Moscow’s Pride & Prejudice

The debate over whether Moscow will witness a Gay Pride parade in May carries important implications for Russia's future.

How the Moscow authorities respond to the threats of violence issued by Talgat Tajuddin of Russia's Central Spiritual Governance for Muslims is important in its own right. According to Mr. Tajuddin, "The parade should not be allowed, and if they still come out into the streets, then they should be bashed."

Such threats have no place in a society governed by law. No one should be subjected to violence for holding hands in the street or walking peacefully in a parade. That much should be clear.

But the question of whether the parade should be allowed also raises a bigger question about whether Russia will be a leader in industry, technology, art, culture and science, or will retreat to insularity and backwardness. It is a question of whether to be an open society or a closed one.

And how it is answered has implications that go far beyond whether someone likes or dislikes gay people.

Studies of American and Canadian cities have demonstrated quite effectively that the more open and welcoming a city or region is to peaceful diversity, the more economically productive, prosperous and commercially and technologically advanced it is likely to be.

In a pioneering study of urban life in America published by the Urban Institute in 2001, Richard Florida of George Mason University and Gary Gates of the Urban Institute created a measure of homosexual presence in an urban population and then correlated it with the presence of high-tech industries and economic growth.

They concluded that:

gays not only predict the concentration of high-tech industry, they are also a predictor of its growth. Five of the cities that rank in the top 10 for high-technology growth from 1990 to 1998 rank in the top 10 for the "Gay Index."

They also found a strong correlation between the presence of artistic and creative people-writers, photographers, sculptors, actors-and high-tech industries. Of especially great importance to Russia, which faces a long-term demographic crisis, they discovered a robust correlation between the percentage who are foreign born and the success of high-tech industries.

It seems that it's not a case of the old cliche that "those people" are creative, but instead it turns out that places that exhibit lots of creativity are places that are open to creativity.

How does toleration of gay people figure into economic success? It is a good proxy of the openness and toleration of a society generally. And such openness and toleration is conducive to the flourishing of a society.

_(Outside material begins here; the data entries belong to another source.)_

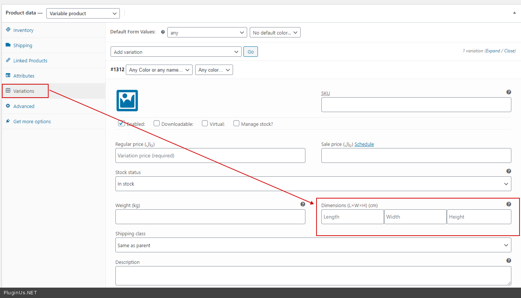Click the help icon beside SKU field

pyautogui.click(x=508, y=92)
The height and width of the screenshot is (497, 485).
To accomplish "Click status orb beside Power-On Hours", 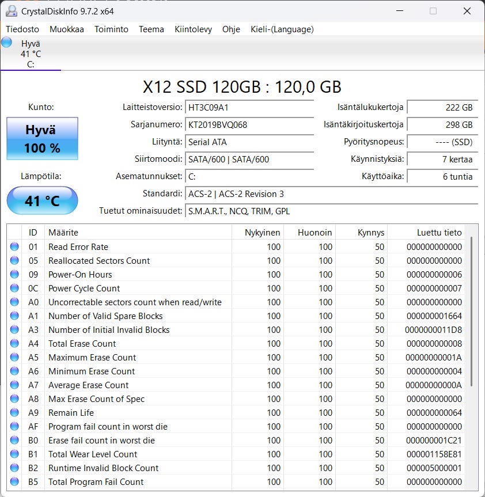I will coord(14,275).
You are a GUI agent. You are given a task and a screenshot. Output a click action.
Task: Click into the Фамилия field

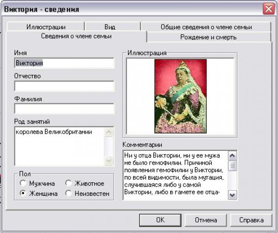(64, 109)
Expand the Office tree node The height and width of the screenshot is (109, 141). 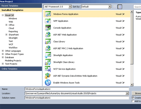click(6, 25)
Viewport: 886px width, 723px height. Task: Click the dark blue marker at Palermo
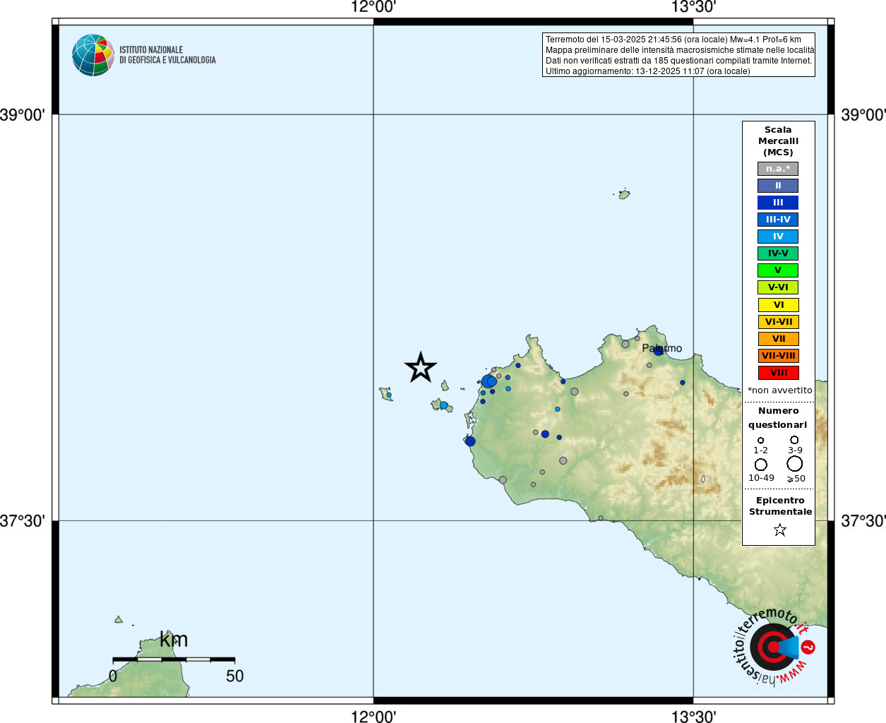click(x=659, y=350)
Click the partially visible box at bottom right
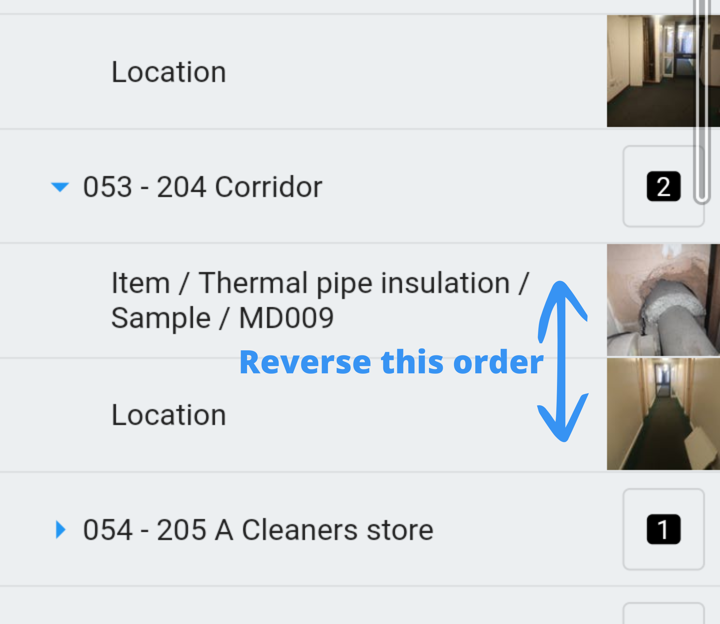 click(x=664, y=613)
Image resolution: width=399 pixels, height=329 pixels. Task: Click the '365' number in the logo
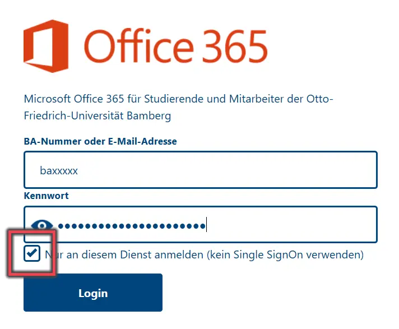pyautogui.click(x=235, y=46)
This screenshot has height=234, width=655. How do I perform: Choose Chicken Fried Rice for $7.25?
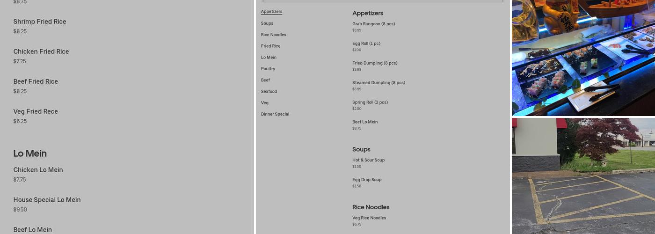tap(41, 52)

As Gary Gates put it during an Urban Institute conference on "The Demographics of Diversity," the presence of a gay population is important because

They add to a social climate of tolerance toward diversity in cities, and that has specific positive economic outcomes for various regions and cities. The argument here is that a vibrant gay and lesbian community provides one of the strongest signals of diversity and tolerance, both within neighborhoods and cities.

It's rather obvious that welcoming talent is an essential condition for attracting it.

This is not a new issue. The relationship between toleration and prosperity has been known for a long time. The Netherlands emerged in Europe as a leader in commerce, the arts, technology and industry many years ago because of the greater degree of toleration it afforded minorities.

The decision about whether to allow a Gay Pride parade down Tverskaya Street in Moscow is not merely approval or disapproval of seeing gay people in public. It is much more a decision about Russia's future.

Thirteen years ago, Russia's democratically elected leaders made the right choice by decriminalizing homosexual love. In doing so, they advanced into the front ranks of modern, progressive, open societies.

The debate over whether to allow a Gay Pride parade in Moscow is a proxy for the much wider debate about whether Russia will choose to be counted among the nations known for creativity in technology, science, art, culture and wealth, or among those known for insularity, prejudice, poverty, and backwardness.